In the eighties, Abe & Matsui pioneering magma ocean-related studies addressed the evolution of an impact-generated steam atmosphere and its implications for the early thermal history of the Earth (Matsui and Abe 1984; Abe and Matsui 1985; Matsui and Abe 1986a,b; Abe and Matsui 1988). Such atmospheres result from the devolatilization of incoming planetesimals upon impact, thus releasing volatile species, such as H2O (due to shock dehydration; e.g., Benlow and Meadows 1977; Boslough et al. 1980; Lange and Ahrens 1982) and CO2, directly into the atmosphere. Alongside other early studies (Zahnle et al. 1988; Kasting 1988), they showed that once such an impact-generated atmosphere is formed, its thermal blanketing effect is responsible for heating the surface of the accreting Earth up to its melting point (∼1400 K), thus forming a magma ocean. This may also apply to Venus. Matsui and Abe (1986b) emphasized that the distance from the star and the heat flux equilibria at the end of the magma ocean stage might explain the current differences between the Earth and Venus, thus demonstrating the importance of the early evolution of terrestrial planets in setting their potential habitability. These results were revisited almost 30 years later in the light of a more sophisticated molten interior–atmosphere coupled model (Hamano et al. 2013, see Sects. 3 and 4). Note that a hybrid-type proto-atmosphere, made of a mixture of both solar nebula and impact degassing products is also thought to be thermally opaque enough to produce a deep magma ocean, and hence sustain an already existing one (Abe et al. 2000; Saito and Kuramoto 2017).

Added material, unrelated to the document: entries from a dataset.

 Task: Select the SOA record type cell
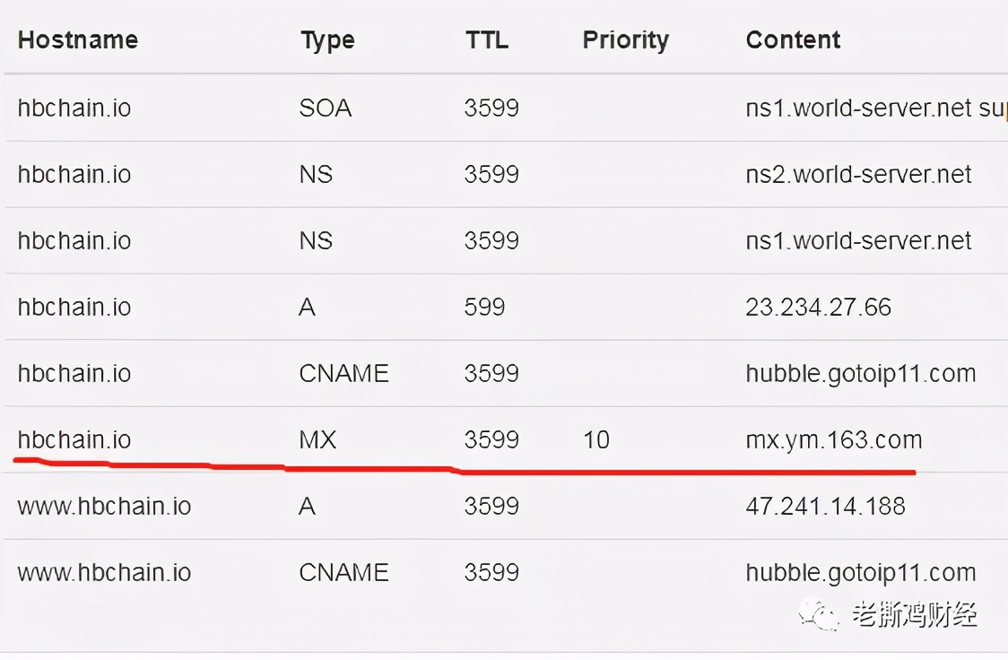[x=326, y=108]
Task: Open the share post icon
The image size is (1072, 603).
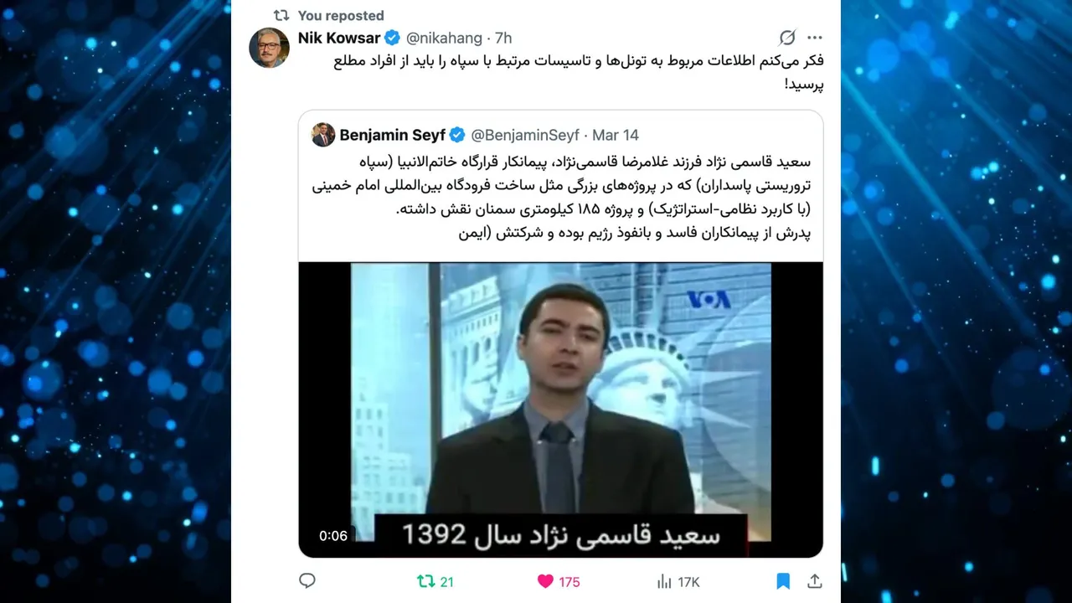Action: point(814,581)
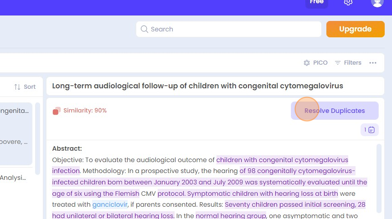
Task: Open the Filters funnel icon
Action: pyautogui.click(x=338, y=63)
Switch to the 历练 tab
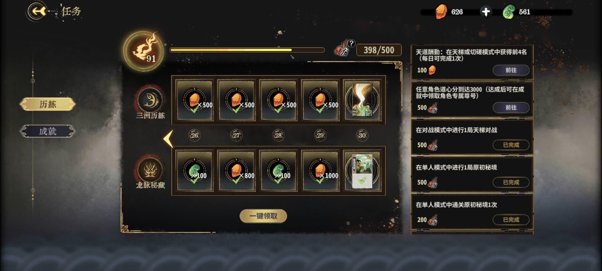The image size is (602, 271). (x=48, y=104)
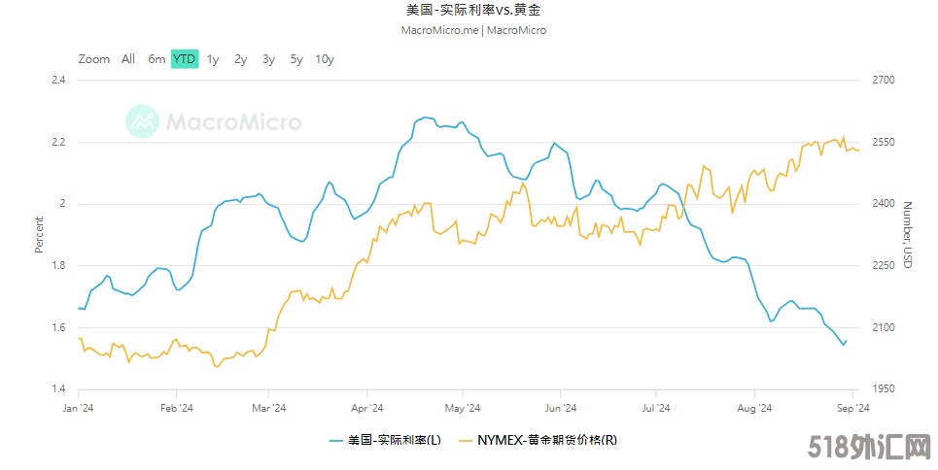
Task: Open the MacroMicro.me subtitle link
Action: (439, 30)
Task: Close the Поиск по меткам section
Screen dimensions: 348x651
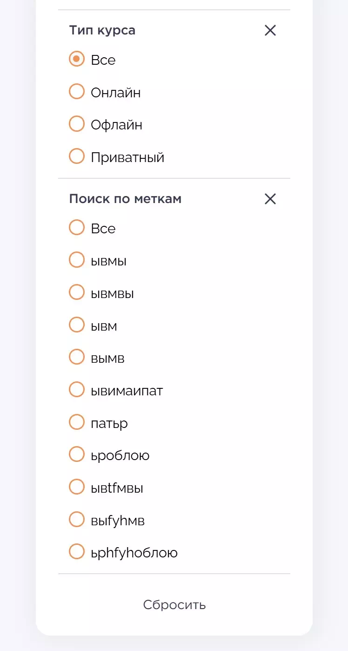Action: (x=270, y=199)
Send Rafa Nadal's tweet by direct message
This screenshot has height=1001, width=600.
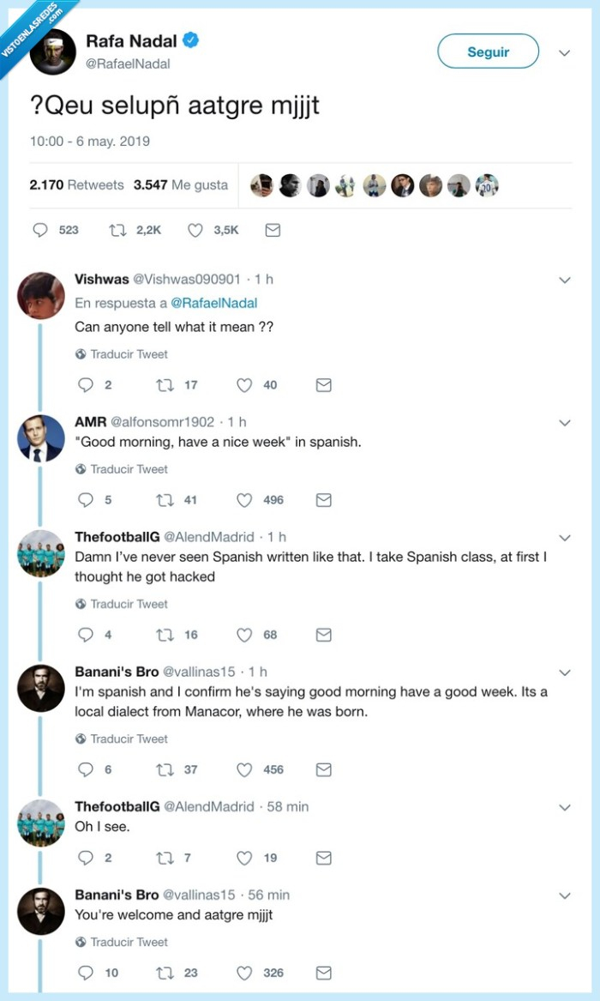tap(273, 230)
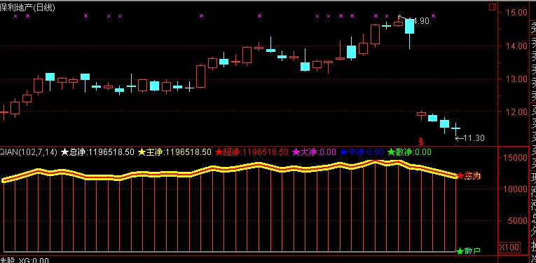
Task: Select the yellow 主净 star legend
Action: [174, 152]
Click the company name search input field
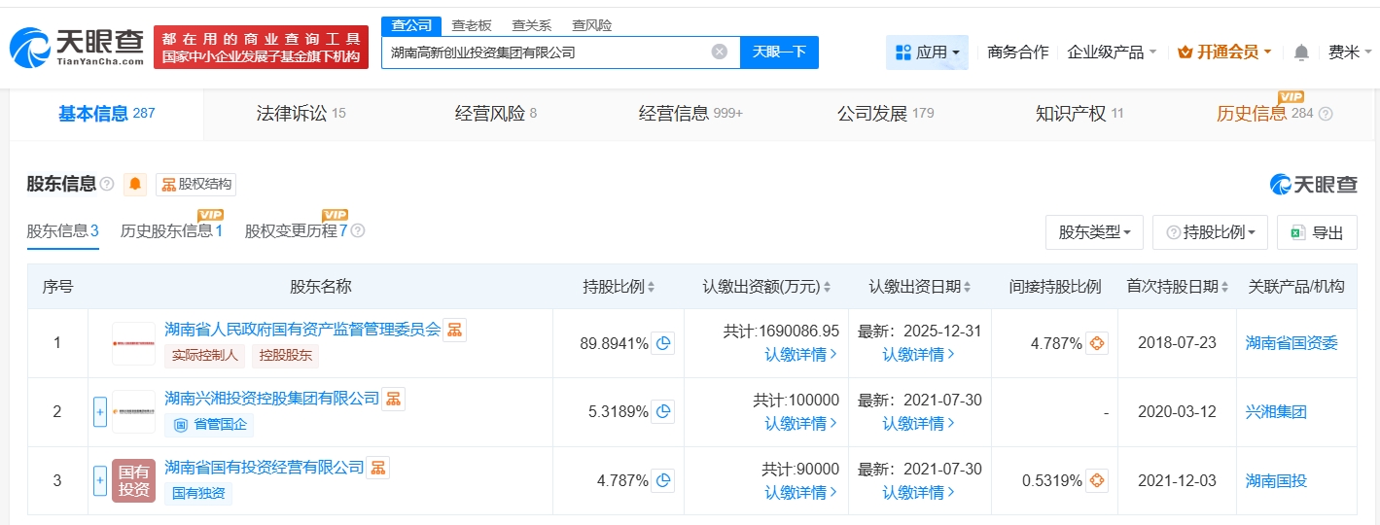 (x=545, y=53)
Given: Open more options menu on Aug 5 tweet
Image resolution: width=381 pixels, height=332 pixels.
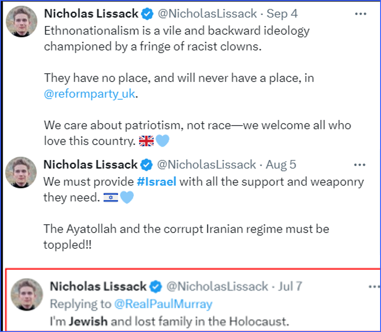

The increase of atmospheric water vapor concentration, or the increase of heat to be radiated through a steam atmosphere after an energy delivery (such as after an impact), results in high surface temperatures triggered by the runaway greenhouse effect of steam dominated atmospheres (e.g., Simpson 1927; Kasting 1988; Nakajima et al. 1992). This runaway behavior is due to the existence of a nearly-asymptotic radiation limit in the thermal (infrared) radiation a planet can emit as a function of its temperature (Fig. 4). This asymptotic radiation limit is often referred to as the Simpson–Nakajima limit (see Goldblatt and Watson 2012, for a review), whose corresponding flux value is \(F_{\mathrm{SNL}}\approx 280~{\mathrm{W.m^{-2}}}\). In planetary atmospheres, steady-state global radiative balance, and thus climate stability, is achieved by the equilibrium between the net, absorbed incoming stellar radiation, \(F_{\mathrm{abs}}\), and the outgoing thermal radiation (\(F_{\mathrm{IR}}\)) emitted by the atmosphere (also referred to as the outgoing longwave radiation, OLR) (Fig. 5), as a response to the heating of the surface and atmosphere resulting from their absorption of the stellar flux (sunlight). The net, absorbed incoming stellar radiation is:

$$ F_{\mathrm{abs}} = (1-\alpha ) \times F_{\odot}~~, $$
(1)

where \(\alpha \) is the fraction of the total incident solar radiation scattered back out into space in all directions and integrated spatially over the whole globe (spherically) and spectrally over all wavelengths, i.e., the global bolometric or Bond albedo (e.g., Hanel et al. 2003). \(F_{\odot}\) is the total incident stellar flux received at the top of the atmosphere (TOA) of a planet orbiting the host star at a distance \(D\) (in AU) and averaged over the planetary surface area:

$$ F_{\odot} = \frac{1}{4}\frac{\mathcal{S}_{\odot}^{\mathrm{N}}}{D^{2}}~~. $$
(2)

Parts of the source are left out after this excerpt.